Richard Grant White.

  1. The Galaxy, April, 1870.
  2. Introductory Essay to Hamlet. Works of Shakespeare, 1802, vol. xi. p. 5.
  3. Except, I should perhaps say, by the Rev. Mr. Fleay, the skillful and laborious developer, if not discoverer, of the rhythm and rhyme and syllable-ending test of dramatic authorship. He has abandoned the theory of the periods of the writing of Hamlet which he presented in his Shakespeare Manual, and has, moreover, come to the same conclusion with me in regard to the making up of the first version of the play. This I find by his valuable and interesting tables published in Dr. Ingleby’s Occasional Papers on Shakespeare. It has been pointed out in England that I have also the benefit of the support of his conclusions by rhyme and syllable test in my view of the mixed authorship of the Taming of the Shrew, set forth seventeen years before.
  4. I may also here not inappropriately remark that a certain inconsistency which the distinguished German critic, Professor Leo (Shakespeare Jahrbuch, vol. i.), has detected and commented upon, between the system of editing advocated in Shakespeare’s Scholar and that adopted in my edition, is due to the same consideration of ray public, — to reasons partly commercial. I gave my readers, to a certain degree, what I thought they wanted.

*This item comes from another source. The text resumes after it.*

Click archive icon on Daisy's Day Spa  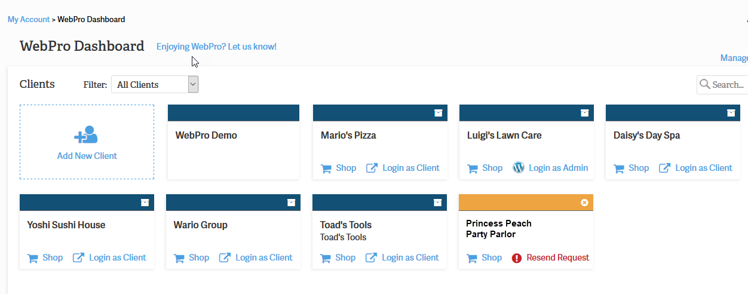point(731,113)
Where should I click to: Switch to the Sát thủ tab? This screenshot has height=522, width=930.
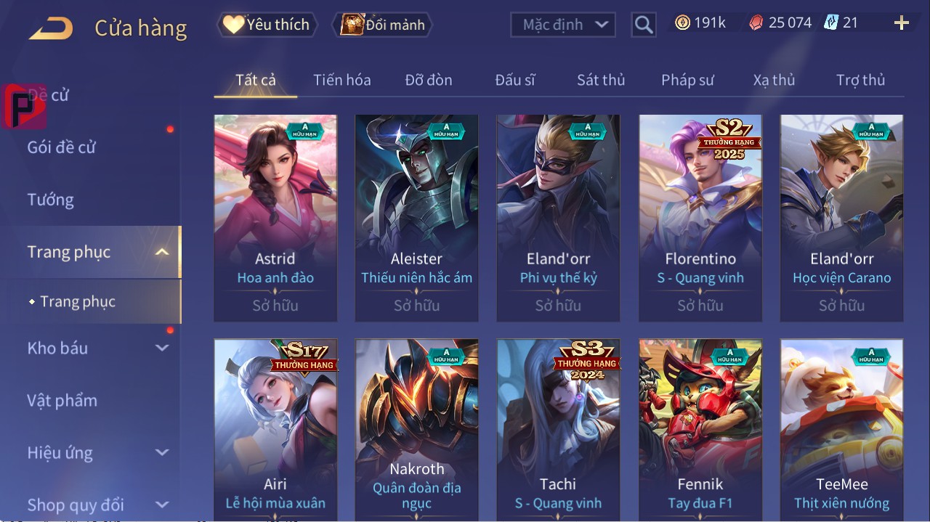[601, 80]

More than once in the course of my work I remarked that I was not editing Shakes peare as if I were doing it for myself.
  5. For the full enjoyment of this astounding travesty I again suggest that the reader who has not the soliloquy well in mind should refresh his memory by reading it.

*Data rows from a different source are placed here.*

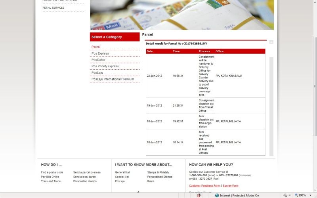
Task: Open the Survey Form link
Action: click(231, 185)
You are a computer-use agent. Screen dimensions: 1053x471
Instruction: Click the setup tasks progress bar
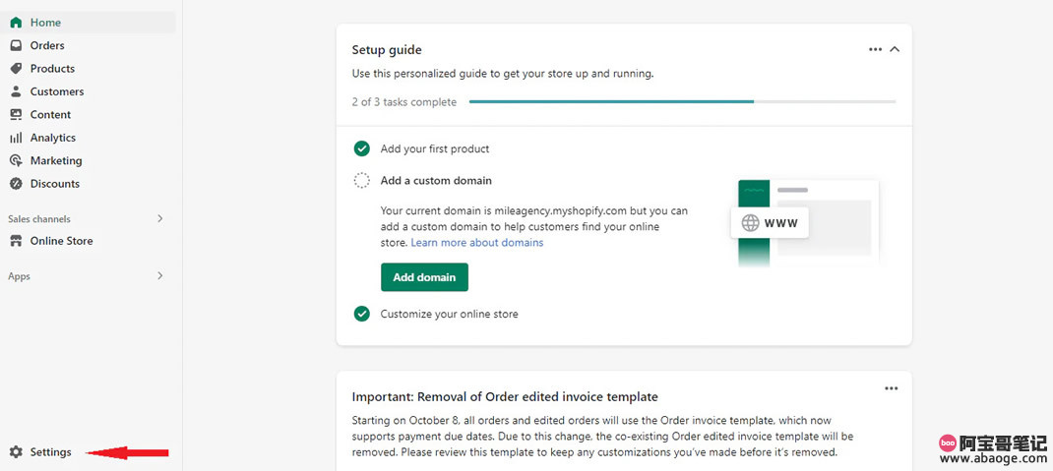tap(682, 102)
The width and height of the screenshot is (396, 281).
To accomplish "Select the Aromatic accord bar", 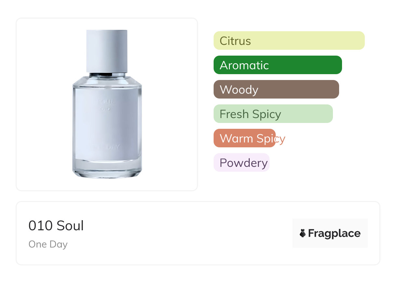I will [x=277, y=65].
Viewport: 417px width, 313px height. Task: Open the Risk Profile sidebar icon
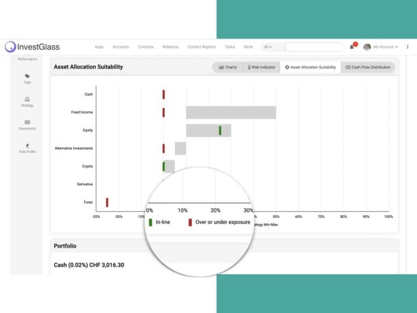click(27, 146)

  6. I will, however, direct attention to the misapprehension of bourne, in “ the undiscovered country from whose bourne no traveller returns,” which was understood as borne ; and hence the astonishing passage about being borne before an everlasting judge, from whence no passenger ever returned.
  7. See Memorandums of English Pronunciation in the Elizabethan Era, in Appendix to mv edition of Shakespeare, vol. xii.
  8. The publication of vols. vi., vii., and viii. was delayed by the outbreak of the civil war.